Shayla Walmsley reviews Violence and Nationalist Politics in Derry City, 1920–1923 by Ronan Gallagher, Four Courts Press, £9.95 pbk and Ireland: The Union and its Aftermath by Oliver MacDonagh, University College Dublin Press, £13.95 pbk

VIOLENCE AND Nationalist Politics in Derry City illustrates the old dictum that the exception elucidates the rule.

The trend in recent decades to forego the obvious main event and look instead at what would once have been considered marginalia has its advantages: it’s hard to imagine the great working class histories without it. So instead of looking at Dublin and Belfast, Gallagher looks at Derry, the bastion of a Catholic majority yet at the same time of Orange mythology, and a city under the municipal control of nationalists/Sinn Fein for a brief shining moment from 1920–1923.

But the main show keeps overshadowing the margins. The Treaty debates of 1921–2 split the IRA in the north, including Derry, for example; and it was Belfast’s abolition of PR for local elections in 1922 that laid to rest the hope that the Boundary Commission would hand Derry over to the Free State.

The upshot? That isn’t quite so clear. Gallagher is emphatic that what has since been understood as sporadic sectarian conflict in Derry was, at least partly, righteous anger at another bout of gerrymandering. But it isn’t clear whether, when he tells us that when the corporation stopped short of declaring for Dáil Éireann, it was for “the thought of lives being lost” or, as he says a moment later, because they “fell short of the goal of national republican principle.”

Gallagher’s book is short and conscientious – especially given that it relies heavily on newspaper sources. The disadvantages of this method are obvious: think of a history of England in Daily Mail headlines. But to give Gallagher his due, when he quotes reports from the (much more estimable) Derry Journal, he identifies where there are no supporting sources. This author would survive Hutton.

Compare Derry’s three-year hiatus with the vast scope of Oliver MacDonagh’s Ireland: the Union and its Aftermath, first published in the 1960s and re-issued a year after the author’s death.

The risk – given that history changes almost as quickly as events – is that after 30-odd years, the book will no longer be relevant. No danger here. This is top-line political history of the old school, and none the worse for it.

But there are caveats. The first is MacDonagh’s tendency to push too far the idea that Britain and Ireland were ‘Siamese twins’ (one of his chapter headings) after the Act of Union of 1800. More than a century later, for instance, the new state was “remarkable for its fidelity to British models.”
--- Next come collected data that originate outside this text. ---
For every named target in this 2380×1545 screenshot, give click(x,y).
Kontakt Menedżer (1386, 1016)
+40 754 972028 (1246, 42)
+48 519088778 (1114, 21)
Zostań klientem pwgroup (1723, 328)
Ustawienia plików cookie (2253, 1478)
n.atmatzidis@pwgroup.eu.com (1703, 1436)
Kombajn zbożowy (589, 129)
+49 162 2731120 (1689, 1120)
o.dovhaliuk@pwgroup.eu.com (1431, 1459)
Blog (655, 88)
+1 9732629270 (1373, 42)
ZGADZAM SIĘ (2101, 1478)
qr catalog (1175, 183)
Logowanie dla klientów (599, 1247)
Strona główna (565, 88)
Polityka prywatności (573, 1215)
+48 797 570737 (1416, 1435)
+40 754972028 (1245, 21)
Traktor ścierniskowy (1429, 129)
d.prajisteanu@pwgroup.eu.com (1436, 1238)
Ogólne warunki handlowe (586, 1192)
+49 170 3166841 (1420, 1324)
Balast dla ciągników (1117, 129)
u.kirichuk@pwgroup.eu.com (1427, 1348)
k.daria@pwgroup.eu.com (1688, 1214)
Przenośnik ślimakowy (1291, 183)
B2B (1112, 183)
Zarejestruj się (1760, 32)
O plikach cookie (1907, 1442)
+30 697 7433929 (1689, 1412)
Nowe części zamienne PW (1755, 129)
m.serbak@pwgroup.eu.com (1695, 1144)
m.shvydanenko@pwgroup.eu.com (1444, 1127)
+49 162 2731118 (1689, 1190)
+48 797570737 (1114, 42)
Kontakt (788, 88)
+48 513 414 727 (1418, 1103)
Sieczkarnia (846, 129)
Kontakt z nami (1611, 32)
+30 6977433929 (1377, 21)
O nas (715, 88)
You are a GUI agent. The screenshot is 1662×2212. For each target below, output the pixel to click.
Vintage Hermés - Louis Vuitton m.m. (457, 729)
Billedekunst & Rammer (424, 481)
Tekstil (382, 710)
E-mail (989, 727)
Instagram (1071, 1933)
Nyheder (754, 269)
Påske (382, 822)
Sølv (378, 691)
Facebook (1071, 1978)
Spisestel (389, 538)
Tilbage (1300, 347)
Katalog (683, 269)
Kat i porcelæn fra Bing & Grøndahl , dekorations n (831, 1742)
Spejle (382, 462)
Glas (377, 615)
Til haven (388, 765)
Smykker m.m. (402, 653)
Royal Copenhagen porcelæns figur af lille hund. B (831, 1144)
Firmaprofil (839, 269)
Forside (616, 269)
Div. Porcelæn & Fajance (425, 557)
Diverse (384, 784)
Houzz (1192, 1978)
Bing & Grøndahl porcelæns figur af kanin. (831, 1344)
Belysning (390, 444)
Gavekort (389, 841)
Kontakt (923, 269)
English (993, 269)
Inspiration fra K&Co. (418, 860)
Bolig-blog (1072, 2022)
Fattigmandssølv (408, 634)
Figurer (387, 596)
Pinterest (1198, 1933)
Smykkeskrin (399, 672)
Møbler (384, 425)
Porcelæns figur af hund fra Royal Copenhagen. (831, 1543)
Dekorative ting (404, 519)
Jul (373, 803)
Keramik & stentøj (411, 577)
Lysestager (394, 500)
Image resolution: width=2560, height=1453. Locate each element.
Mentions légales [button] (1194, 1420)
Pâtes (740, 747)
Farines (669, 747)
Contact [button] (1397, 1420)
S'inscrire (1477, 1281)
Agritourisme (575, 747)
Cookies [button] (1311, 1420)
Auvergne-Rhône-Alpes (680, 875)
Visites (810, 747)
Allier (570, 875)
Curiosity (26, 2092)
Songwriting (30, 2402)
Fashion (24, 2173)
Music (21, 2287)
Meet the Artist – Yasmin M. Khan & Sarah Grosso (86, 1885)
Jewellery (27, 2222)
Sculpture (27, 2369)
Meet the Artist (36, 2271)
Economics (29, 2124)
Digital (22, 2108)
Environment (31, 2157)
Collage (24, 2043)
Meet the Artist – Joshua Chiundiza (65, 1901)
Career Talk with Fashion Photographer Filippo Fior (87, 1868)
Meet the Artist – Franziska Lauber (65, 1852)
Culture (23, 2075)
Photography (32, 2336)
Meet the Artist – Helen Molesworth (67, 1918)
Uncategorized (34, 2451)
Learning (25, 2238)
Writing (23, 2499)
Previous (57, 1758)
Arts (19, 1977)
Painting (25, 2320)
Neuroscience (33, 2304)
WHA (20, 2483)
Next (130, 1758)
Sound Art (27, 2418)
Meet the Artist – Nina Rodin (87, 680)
The second is that, as a result, he underplays the very real differences – the role, for instance, of oppression, aspiration and ideology, and of culture that the historian Jonathan Steinberg has defined as ‘more than the arts pages of the Sunday papers’. MacDonagh perhaps tries too hard, as the introduction tells us, to avoid carrying a ‘sobbing list of themes for Irish research’.

In the same introduction, WJ McCormack points out that "Ireland has no Platonic existence in MacDonagh’s version of the nineteenth century, no suffering or inviolable essential existence on its own.” Perhaps it’s in the nature of revisionist schools to overstate the case.

A postscript written for the second edition, published in the 1970s tried to make sense of the events of 1968–73. MacDonagh takes as his starting point the Whiteboy movement of the 1760s. After all, there is something to be said for the long view.